---- RECORDS FOR THIS TASK

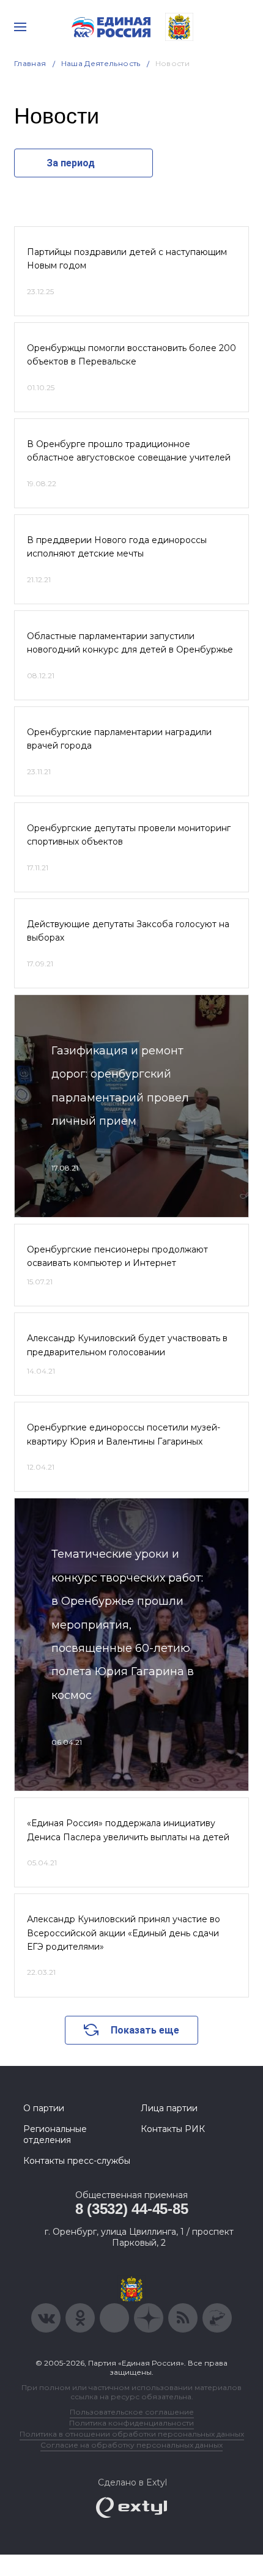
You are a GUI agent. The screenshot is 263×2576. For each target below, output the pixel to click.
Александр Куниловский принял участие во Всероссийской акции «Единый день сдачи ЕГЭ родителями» (123, 1933)
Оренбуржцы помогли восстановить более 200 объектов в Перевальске (131, 354)
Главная (30, 63)
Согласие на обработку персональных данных (131, 2444)
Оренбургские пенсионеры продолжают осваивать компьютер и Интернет (117, 1256)
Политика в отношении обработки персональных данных (132, 2433)
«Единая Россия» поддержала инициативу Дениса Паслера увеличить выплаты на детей (128, 1830)
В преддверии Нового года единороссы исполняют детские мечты (117, 547)
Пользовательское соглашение (132, 2411)
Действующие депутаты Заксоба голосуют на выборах (128, 931)
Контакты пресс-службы (76, 2160)
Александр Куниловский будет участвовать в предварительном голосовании (127, 1345)
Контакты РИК (173, 2128)
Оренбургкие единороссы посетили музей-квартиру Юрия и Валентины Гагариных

--------

*ASSIGNED TASK*: Omit the pictures and set down the records exactly.

*SOLUTION TO THE PROBLEM*:
You are a GUI agent. The screenshot is 263×2576. For each target below, output the pixel to click.
Александр Куниловский принял участие во Всероссийской акции «Единый день сдачи ЕГЭ родителями» (123, 1933)
Оренбуржцы помогли восстановить более 200 объектов в Перевальске (131, 354)
Главная (30, 63)
Согласие на обработку персональных данных (131, 2444)
Оренбургские пенсионеры продолжают осваивать компьютер и Интернет (117, 1256)
Политика в отношении обработки персональных данных (132, 2433)
«Единая Россия» поддержала инициативу Дениса Паслера увеличить выплаты на детей (128, 1830)
В преддверии Нового года единороссы исполняют детские мечты (117, 547)
Пользовательское соглашение (132, 2411)
Действующие депутаты Заксоба голосуют на выборах (128, 931)
Контакты пресс-службы (76, 2160)
Александр Куниловский будет участвовать в предварительном голосовании (127, 1345)
Контакты РИК (173, 2128)
Оренбургкие единороссы посетили музей-квартиру Юрия и Валентины Гагариных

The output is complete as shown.